### [Directions]
Nothing in the records may be altered, and no picture may be included. Restate them in full.

(Beginning of Dataset records)

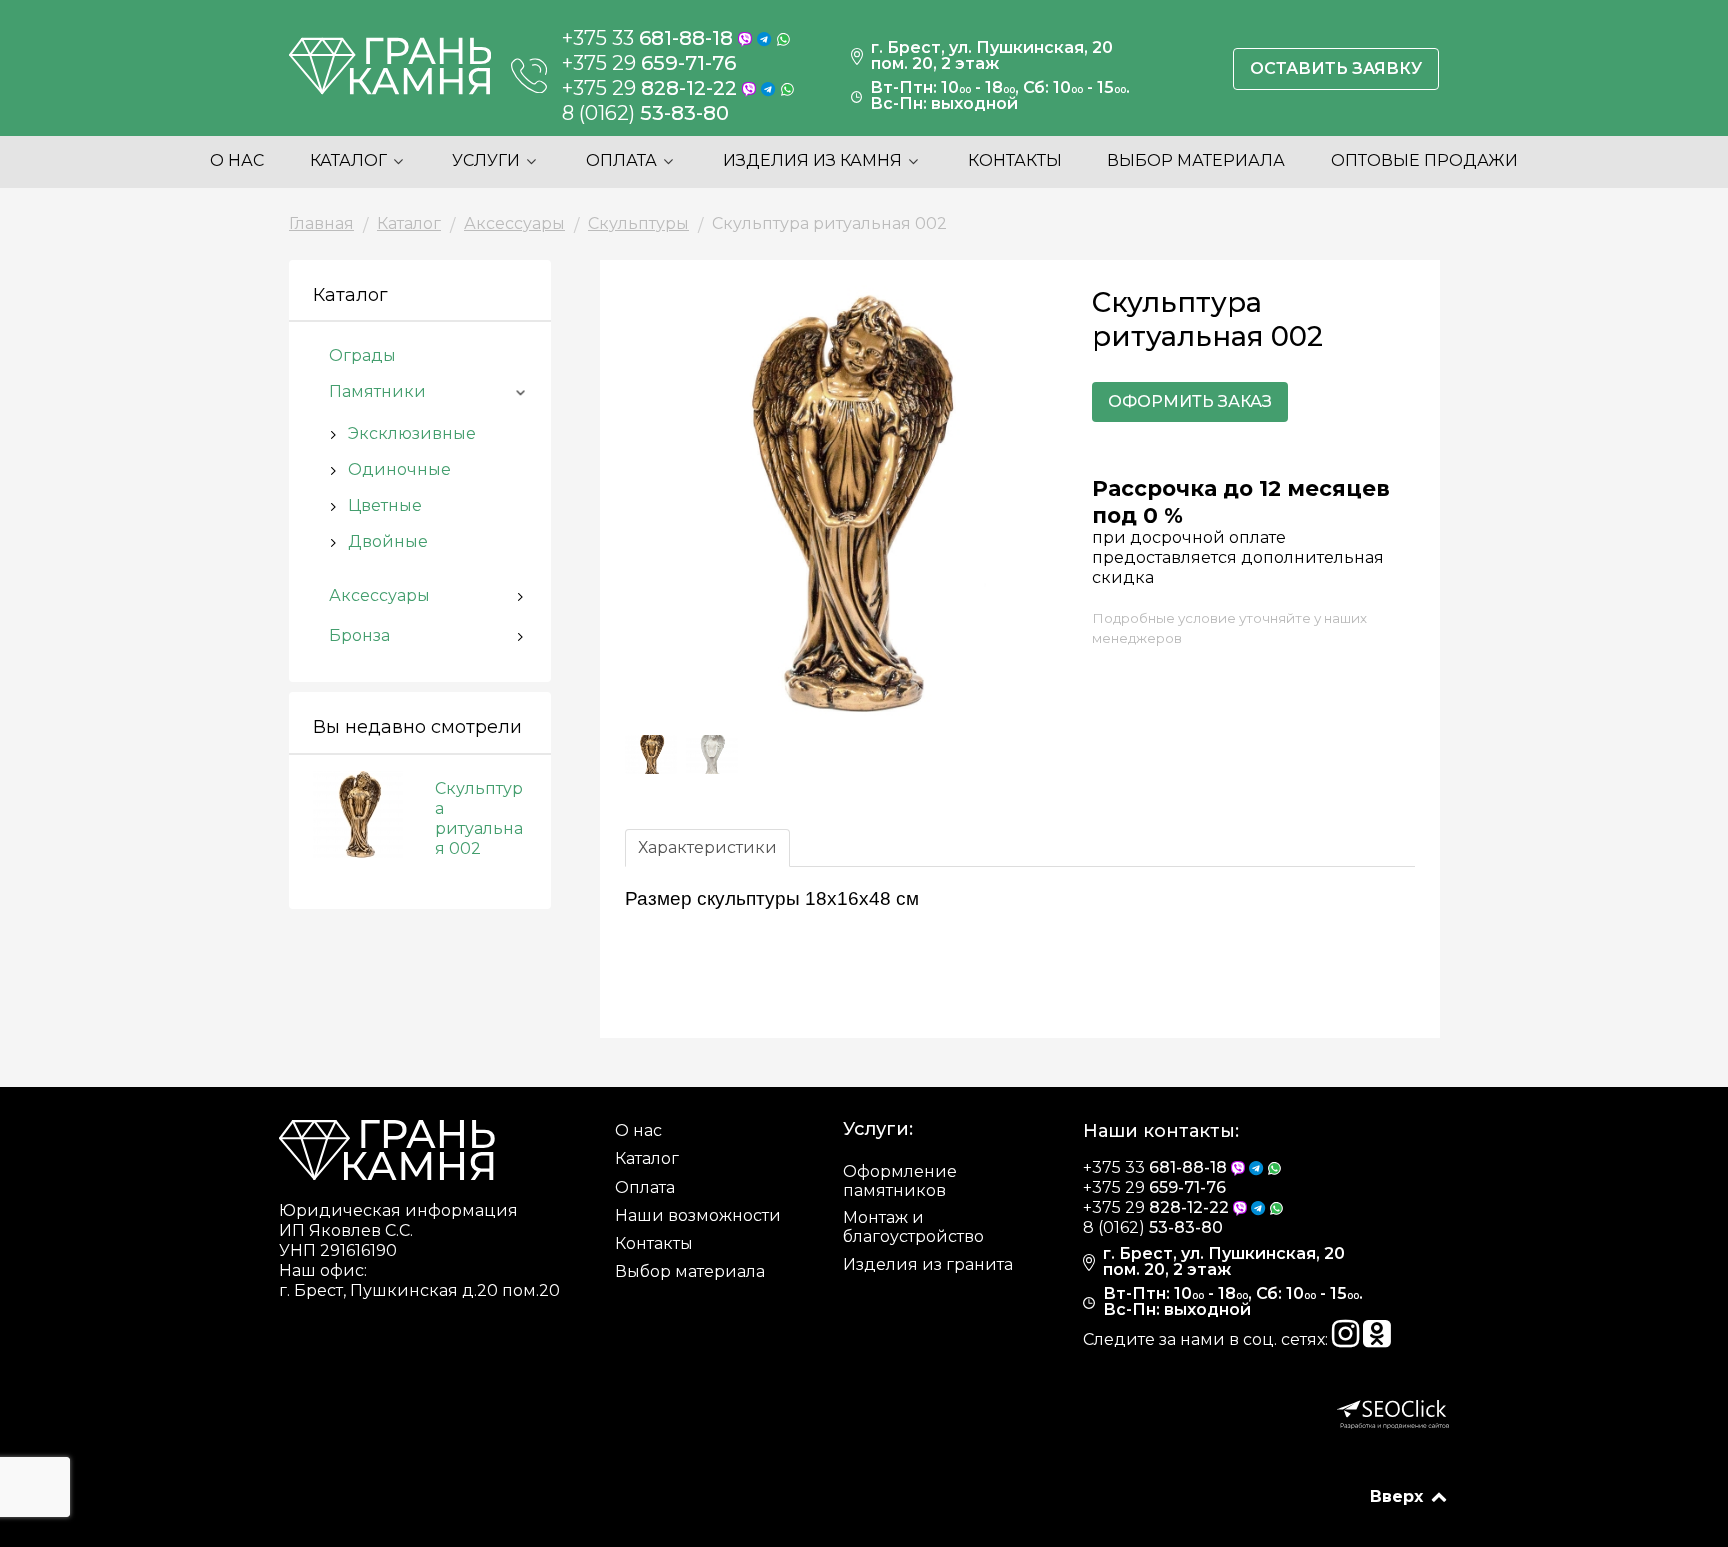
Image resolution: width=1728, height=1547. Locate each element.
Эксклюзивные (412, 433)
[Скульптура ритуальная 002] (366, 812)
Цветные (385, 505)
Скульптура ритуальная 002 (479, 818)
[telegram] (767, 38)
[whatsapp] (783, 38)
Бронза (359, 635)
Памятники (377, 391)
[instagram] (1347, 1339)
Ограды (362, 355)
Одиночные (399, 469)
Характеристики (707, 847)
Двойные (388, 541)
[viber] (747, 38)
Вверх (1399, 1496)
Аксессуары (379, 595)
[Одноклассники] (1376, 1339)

(End of Dataset records)

### [Completed task]
Image resolution: width=1728, height=1547. Locate each element.
Эксклюзивные (412, 433)
[Скульптура ритуальная 002] (366, 812)
Цветные (385, 505)
Скульптура ритуальная 002 (479, 818)
[telegram] (767, 38)
[whatsapp] (783, 38)
Бронза (359, 635)
Памятники (377, 391)
[instagram] (1347, 1339)
Ограды (362, 355)
Одиночные (399, 469)
Характеристики (707, 847)
Двойные (388, 541)
[viber] (747, 38)
Вверх (1399, 1496)
Аксессуары (379, 595)
[Одноклассники] (1376, 1339)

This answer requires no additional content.